The Stuff of Life: Becca Barnet and Michelle Jewell
You may know them as Sisal & Tow and Finkelstein’s Center, but the beauties behind these businesses are, respectively, Becca Barnet and Michelle Jewell.
They create for clients. Barnet is a taxidermist and also does artistic projects on the side, like creating a life-like turtle or faux deer meat for a natural history museum display. Jewell hand makes one-of-a-kind soft toys—think a ballerina hippopotamus or bunny in a purple polka-dot dress.
Barnet, as a taxidermist, brings animals back to life, and Jewell, as a toymaker, brings animals to life.
The pair first worked together at the City Gallery at Waterfront Park in 2012, and then transformed the stage at the Charleston Music Hall for a Halsey Institute of Contemporary Art benefit in 2014. Now, in March, the two are joining forces for a dual show at Redux Contemporary Art Center.
Barnet reflects on their upcoming exhibition, “I do commission work mostly. Somebody has a vision and I help them execute it or somebody wants their ‘blank’ stuffed, and I do it.

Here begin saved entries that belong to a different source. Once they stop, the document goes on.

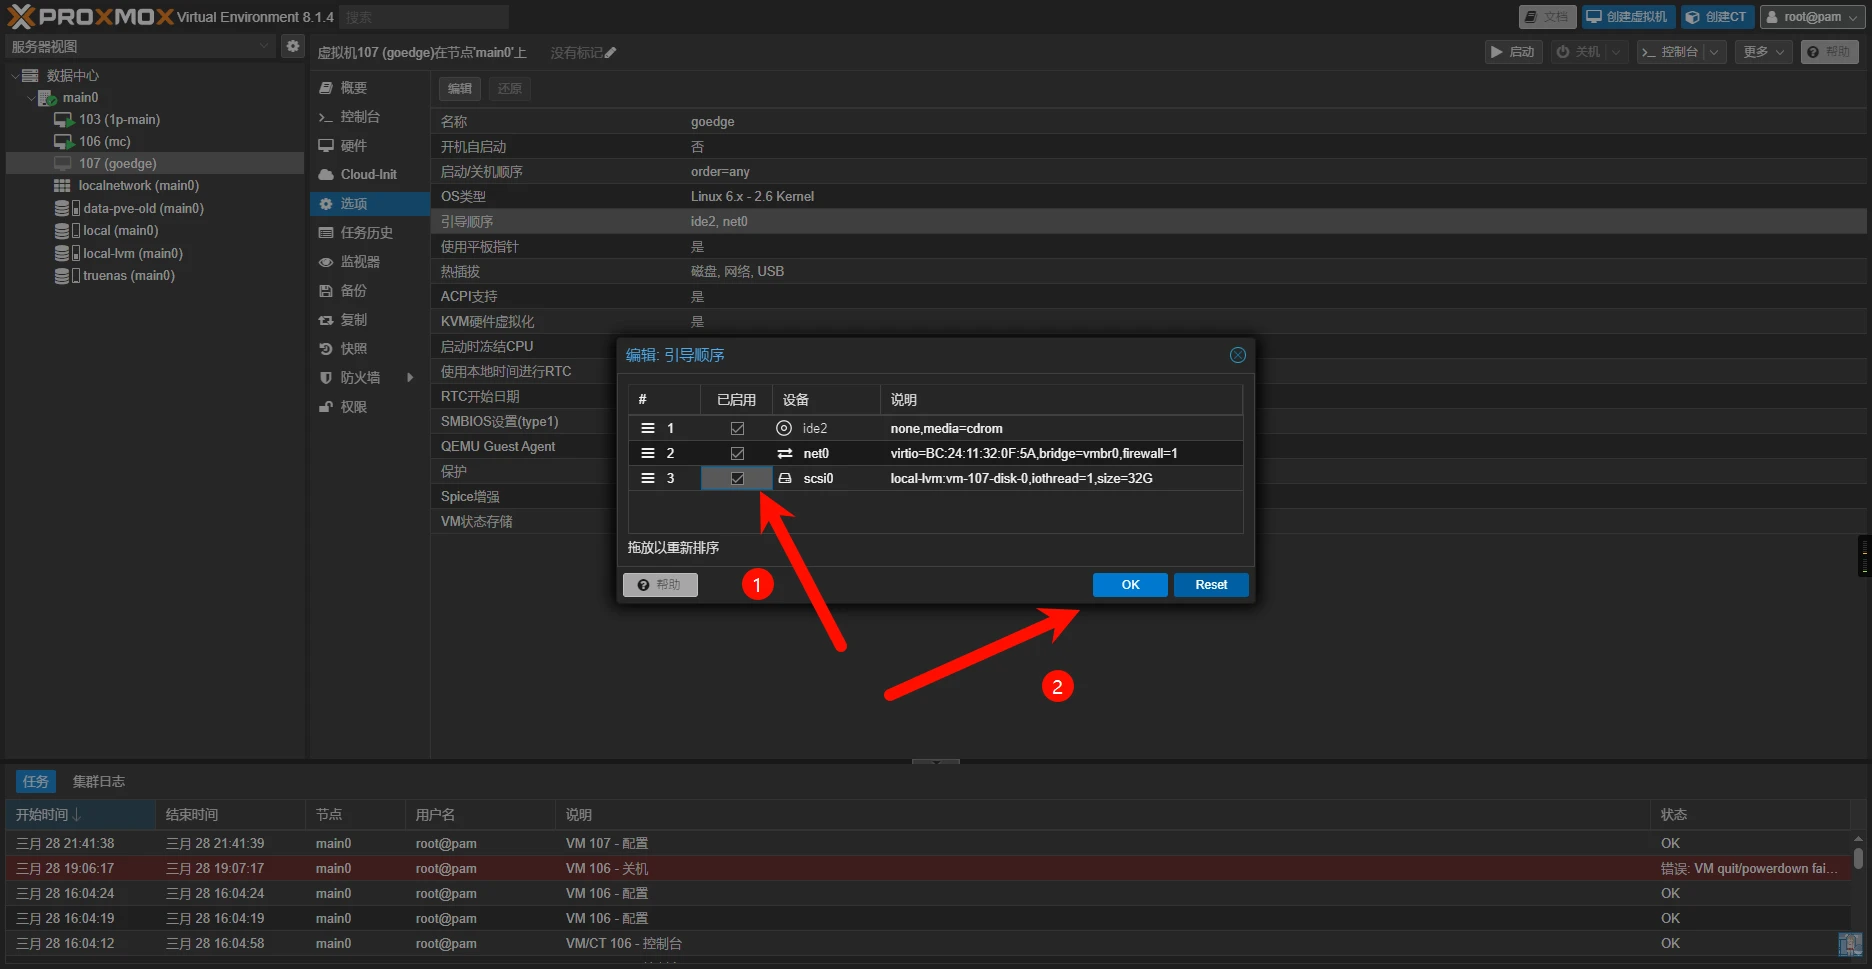Click the gear icon in server view header
Image resolution: width=1872 pixels, height=969 pixels.
292,46
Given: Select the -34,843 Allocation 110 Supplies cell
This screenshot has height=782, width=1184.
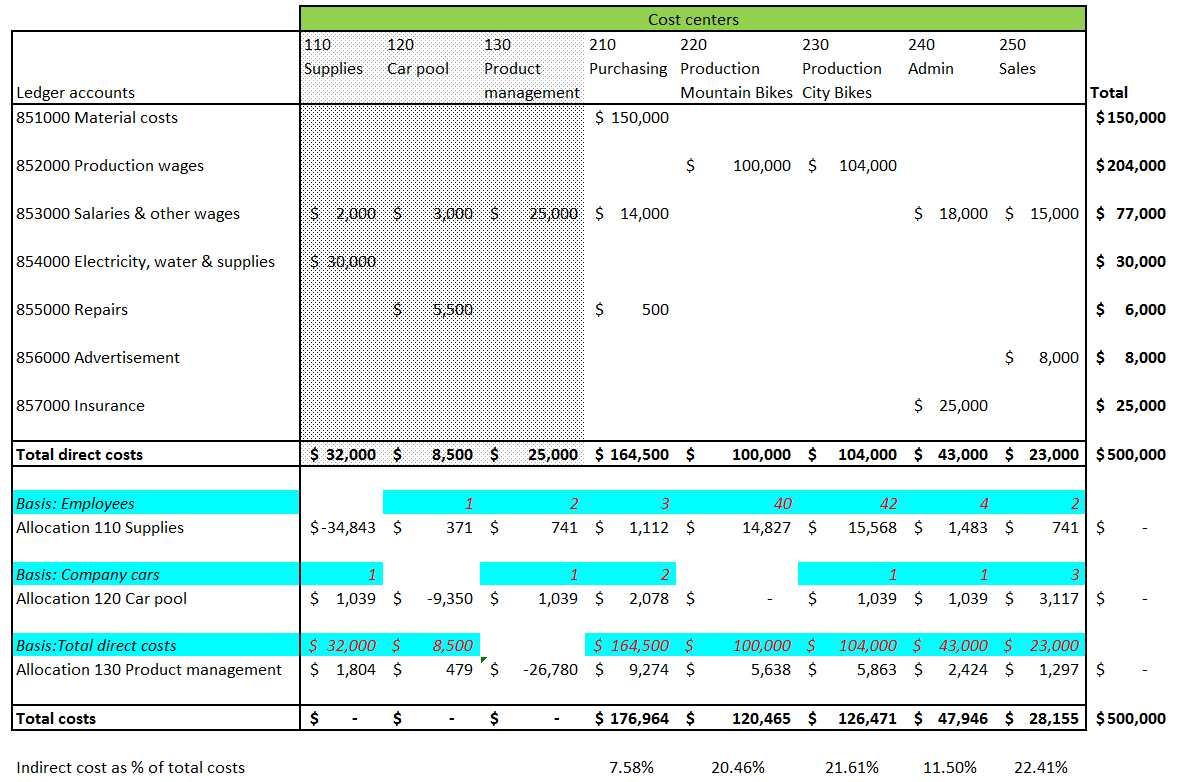Looking at the screenshot, I should point(343,528).
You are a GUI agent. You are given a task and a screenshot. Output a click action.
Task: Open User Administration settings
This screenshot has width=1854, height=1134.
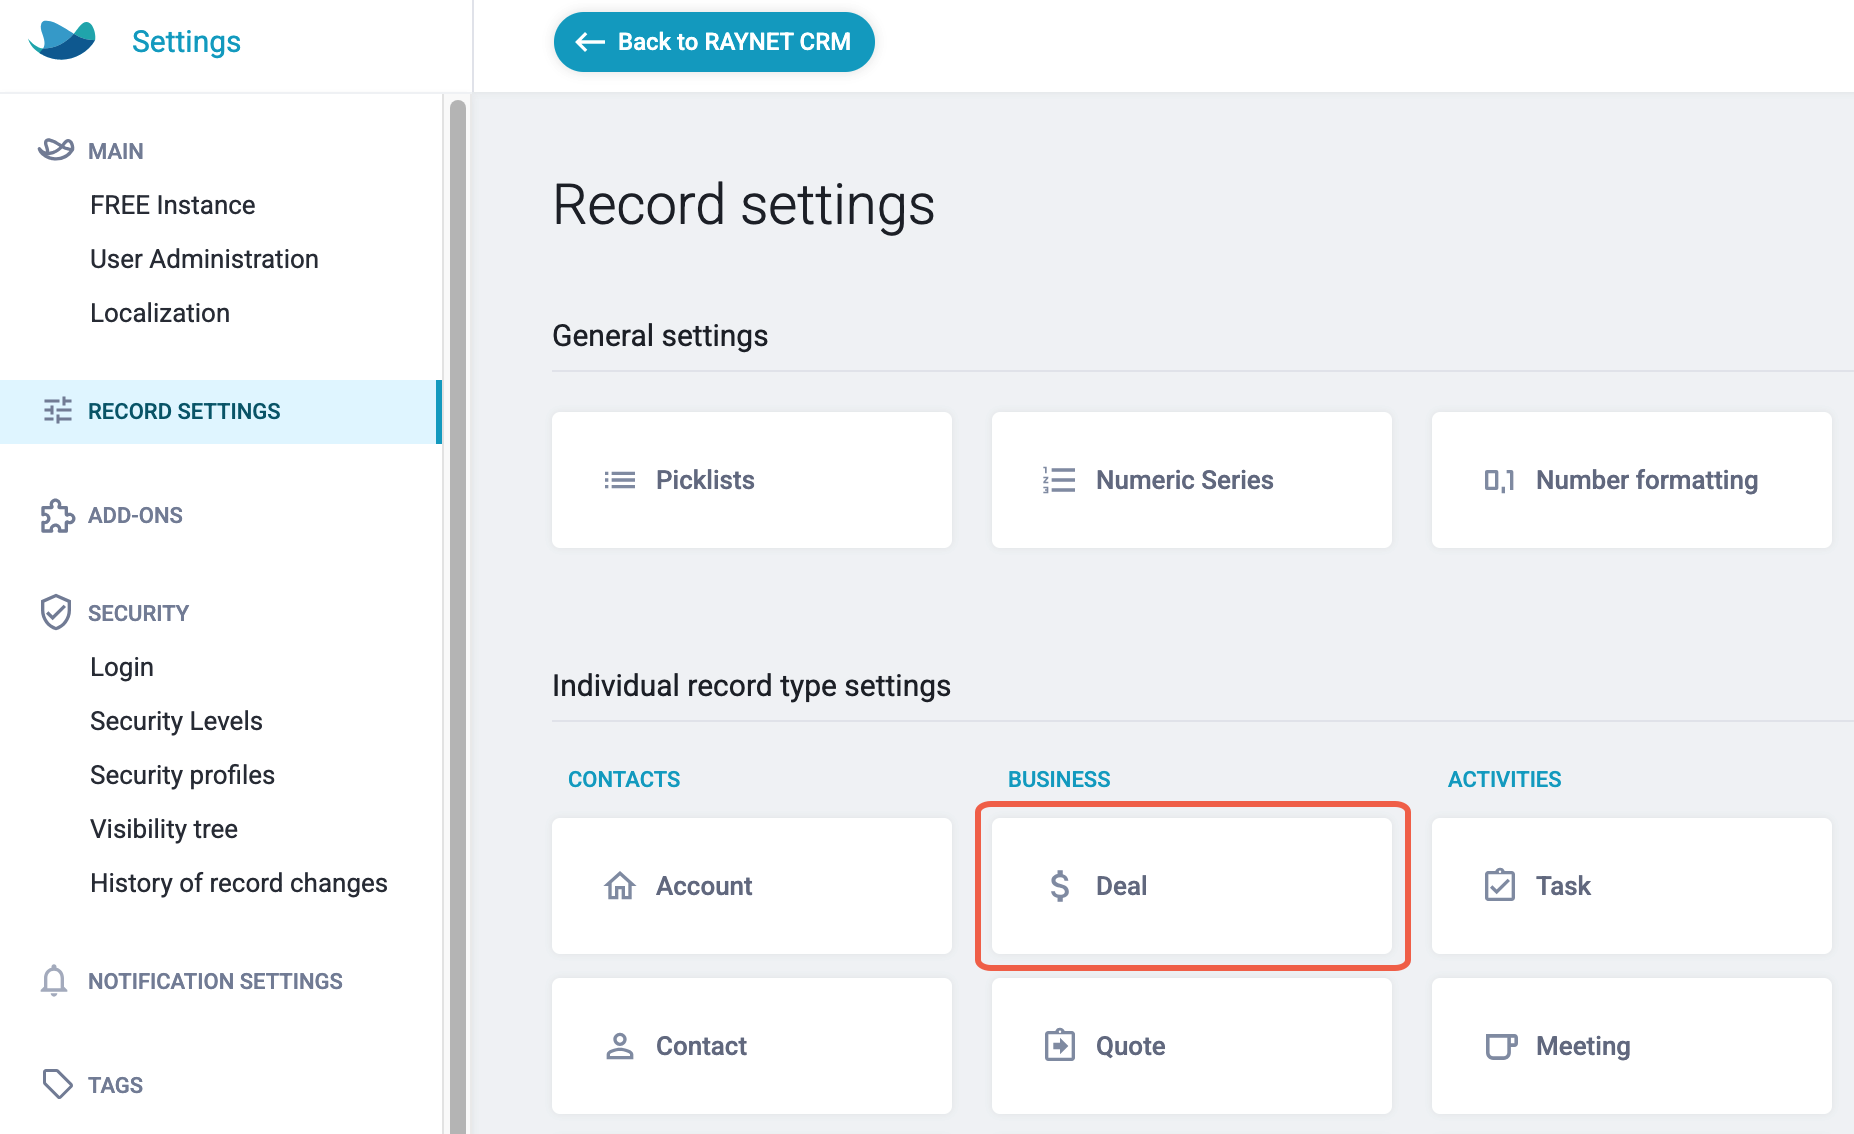[204, 259]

Michelle’s making things for people, designing them and marketing them as a product. They’re handmade. I think it’s interesting, because we’ll take the same skill sets and ideas and apply them to something that isn’t commission work. It’s a representation of our craft that no one has asked us for. It’s stuff that’s coming out of our own brains, which will be fun because no one ever really gets to see that.”
Redux is a space that typically exhibits contemporary artists from all over the United States, which makes these two locals excited for the opportunity to fill its walls. Barnet says, “I’m super honored to be able to do this, because I know so many local artists who don’t get a chance to utilize that space, and I believe in Redux’s mission and think it’s a huge necessity in Charleston. It will be showing during SEWE [Southeastern Wildlife Exposition], and I’m excited to have people come to Redux that otherwise wouldn’t, because they see that animal art is hanging.”

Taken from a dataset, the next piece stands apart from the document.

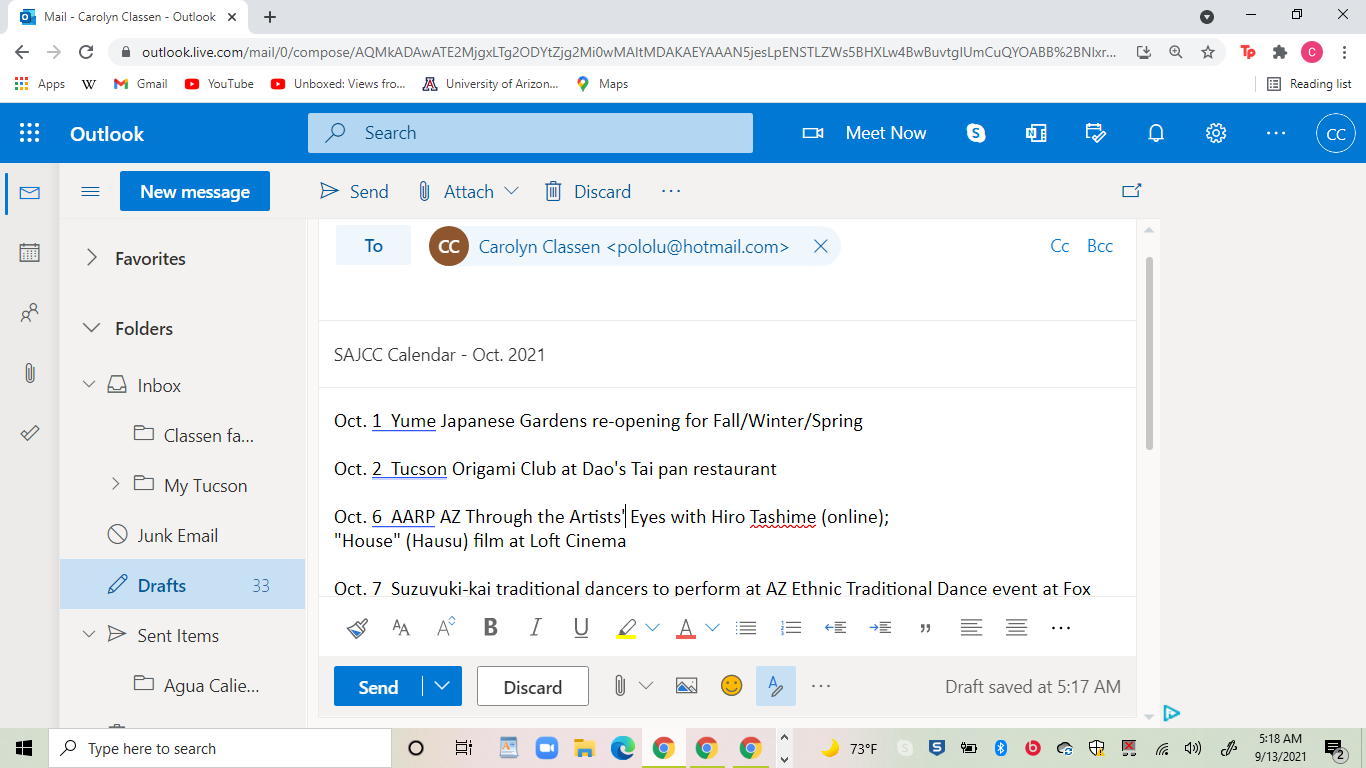Viewport: 1366px width, 768px height.
Task: Open font color dropdown arrow
Action: point(712,628)
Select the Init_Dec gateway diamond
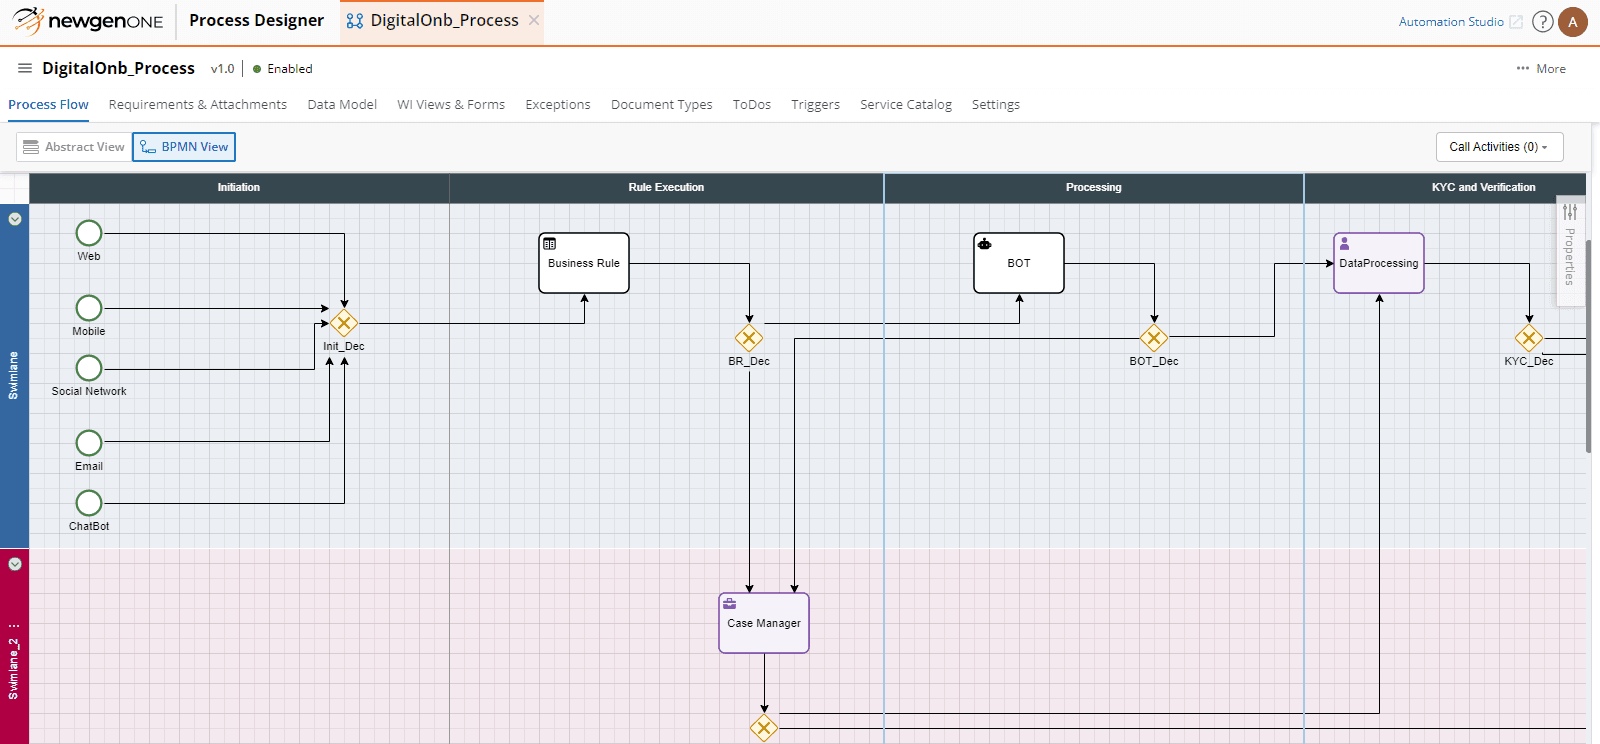This screenshot has height=744, width=1600. click(x=344, y=323)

Jewell adds, “Redux is a maker’s space, and I think that we both fit into that really well.”
The show has been a year in the making, and started with the two friends just getting together and discussing what kept artistically sticking in their brains. “We realized they were mostly all animals—that’s just kind of what we do—and we also realized that a lot of the animals were, first, babies and, second, reddish babies.” As in, a baby goat, a baby fox, and a baby chick that were all gifted to Barnet, “because people just kind of send me dead animals all the time.”
So came the show’s name, Rufous, meaning reddish-brown in color, and the tagline, “The Stuff of Life.”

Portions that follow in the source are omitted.